JENNA ESPOSITO OF Theatreworks/USA acts out one of the many stories from around the world that were presented recently to Roscoe students.

Roscoe Students
Get a Worldly Lesson

By Ted Waddell
ROSCOE — December 17, 2002 – Last week, about 120 elementary kids went on a trip around the world. Of course, it was imaginary.
But on their journey fueled by stories, they visited China, Africa, the Caribbean Isles and the jungles of the mysterious Yucatan.
Everyone’s favorite maid, Amelia Bedelia (the central character of “Bravo, Amelia Bedelia!” by Herman Parish), led the way on the musical romp across the planet as she discovered stories from around the world.
The production of “Tikki Tikki Tembo and Other Stories” was presented by Story Salad Productions under the auspices of Theatreworks/USA.

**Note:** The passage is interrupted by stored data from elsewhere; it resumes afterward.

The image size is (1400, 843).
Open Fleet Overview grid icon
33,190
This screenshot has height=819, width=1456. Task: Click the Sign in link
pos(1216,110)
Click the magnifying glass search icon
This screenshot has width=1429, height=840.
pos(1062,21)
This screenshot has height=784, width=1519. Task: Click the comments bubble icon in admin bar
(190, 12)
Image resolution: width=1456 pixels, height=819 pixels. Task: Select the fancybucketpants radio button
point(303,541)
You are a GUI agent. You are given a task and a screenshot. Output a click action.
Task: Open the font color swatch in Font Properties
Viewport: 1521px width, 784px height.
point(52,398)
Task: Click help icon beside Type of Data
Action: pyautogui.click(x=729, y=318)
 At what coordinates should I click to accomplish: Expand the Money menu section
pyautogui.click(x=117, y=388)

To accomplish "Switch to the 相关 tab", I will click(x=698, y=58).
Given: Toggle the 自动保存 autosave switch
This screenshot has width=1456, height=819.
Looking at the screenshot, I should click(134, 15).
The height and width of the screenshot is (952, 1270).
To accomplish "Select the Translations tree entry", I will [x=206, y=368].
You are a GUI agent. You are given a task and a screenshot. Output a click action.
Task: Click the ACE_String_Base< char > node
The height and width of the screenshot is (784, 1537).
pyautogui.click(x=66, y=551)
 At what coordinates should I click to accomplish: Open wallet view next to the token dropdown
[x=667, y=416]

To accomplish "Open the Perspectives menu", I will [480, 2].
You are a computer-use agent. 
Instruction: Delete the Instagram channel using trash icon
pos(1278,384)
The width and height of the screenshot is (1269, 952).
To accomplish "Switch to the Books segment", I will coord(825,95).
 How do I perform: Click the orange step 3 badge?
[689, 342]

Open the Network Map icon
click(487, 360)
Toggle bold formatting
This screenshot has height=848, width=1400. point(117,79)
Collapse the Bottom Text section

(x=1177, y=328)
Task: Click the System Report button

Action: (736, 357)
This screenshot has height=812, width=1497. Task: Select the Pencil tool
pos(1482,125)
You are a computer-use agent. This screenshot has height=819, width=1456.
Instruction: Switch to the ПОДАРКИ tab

Founded in 1961, Theatreworks/USA is a professional theatre for young and family audiences. Its goal is to create imaginative and sophisticated shows that are educational, entertaining and thought-provoking.
In 1996, Theatreworks/USA was recognized by NYC’s theatre community with the Drama Desk Award “for 35 years of presenting thought-provoking theatre to children.”
Most recently, it received the Johnathan Larson Performing Arts Award for “artistic vision and commitment to the support and development of theatre artists.”
Across the nation, Theatreworks/USA has performed for approximately 59 million people in 49 states, with an annual audience of more than four million.
In Roscoe, the cast of Story Salad Productions presented adaptations of three popular books in print, a couple of fables tailored with a fresh multicultural spin and a special sing-along titled “The Song of the Claves” by Albert Evans and Ron Kaehler.
The multicultural revue was adapted for the musical stage by Evans and Kaehler.
The talented cast appeared in numerous roles as they lit up the school stage with their animated performances: Jenna Esposito, Ashleigh Lay, Ivan McClellan and Brendan Paul Tateishi.
“Tikki Tikki Tembo!” is a humorous retelling of a favorite Oriental folktale that recounts how the Chinese came to give their children short names; “One Grain of Rice” is a traditional tale of the people that introduces the folklore of India, teaching the evils of greed and presenting a truly astounding mathematics lesson; “Anansi and the Rainstick” came here by way of West Africa and the Caribbean as handed down over the generations through the Ashanti culture of Ghana; and “The Lord of the Yucatan” is based on the classic Aesop fable “The Mouse Who Returned a Kindness.”
“It’s like being a big kid,” said McClellan after the show. “You can act like a moron and get paid for it. It’s awesome. . . . It was a blast!”